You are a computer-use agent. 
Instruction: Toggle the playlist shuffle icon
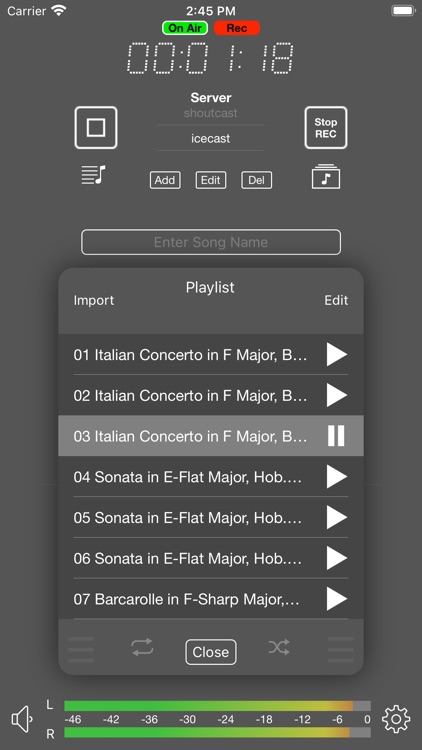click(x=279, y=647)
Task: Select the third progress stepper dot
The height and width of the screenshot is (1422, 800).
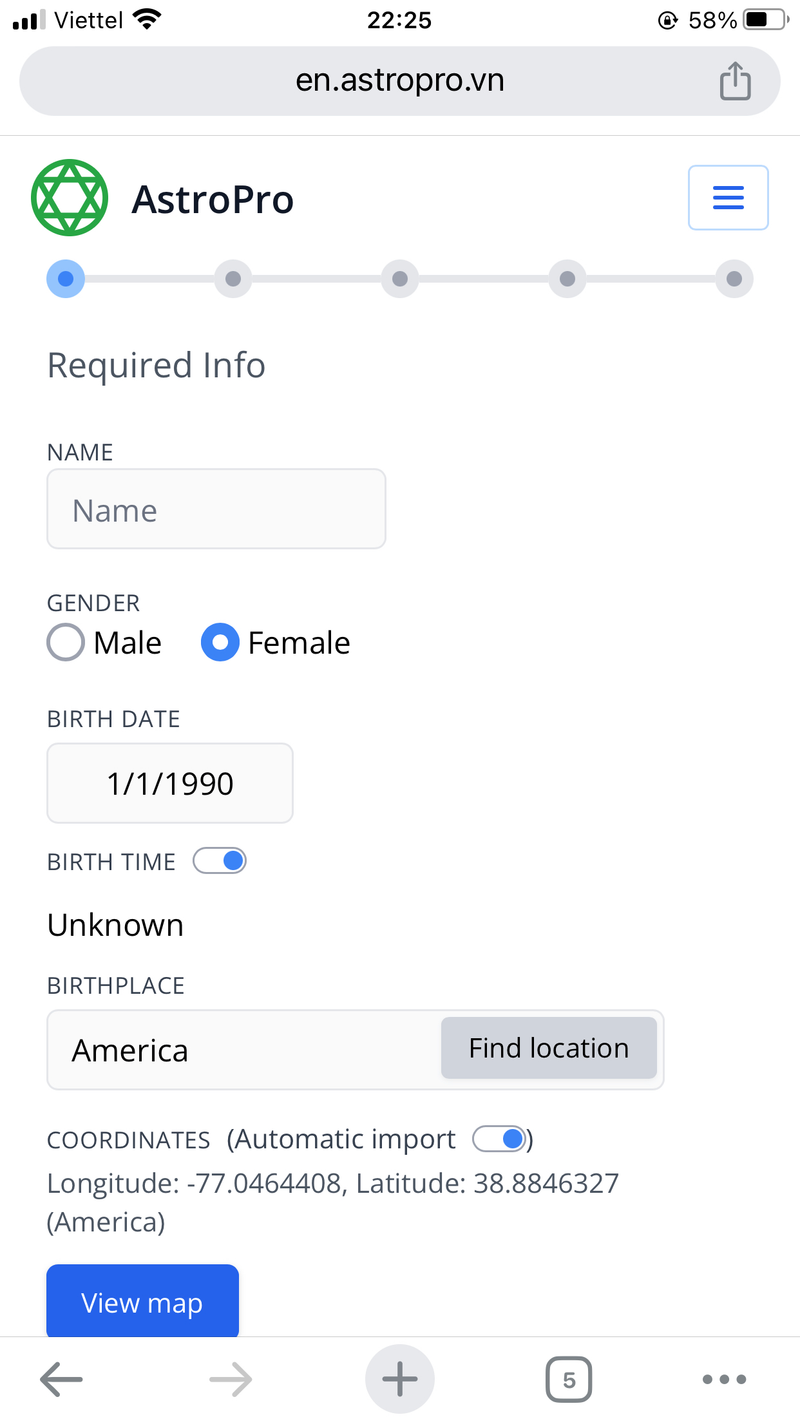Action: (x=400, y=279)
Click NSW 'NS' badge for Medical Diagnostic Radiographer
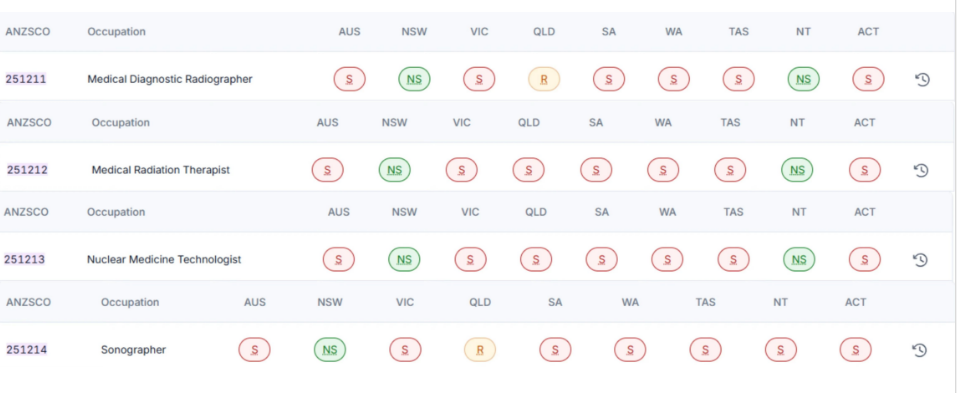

***

The request => Could you write every line of these records out again, requests included, with each coordinate in the answers scaled by 0.2 and rounded to a whole number, halves going up? Leave the pictures out.

Expected answer =>
You are a computer-use agent. 
Instruction: Toggle the playlist shuffle icon
click(x=56, y=129)
Task: Select the third progress stepper dot
The height and width of the screenshot is (1422, 800).
Action: (x=80, y=56)
Click NSW 'NS' badge for Medical Diagnostic Radiographer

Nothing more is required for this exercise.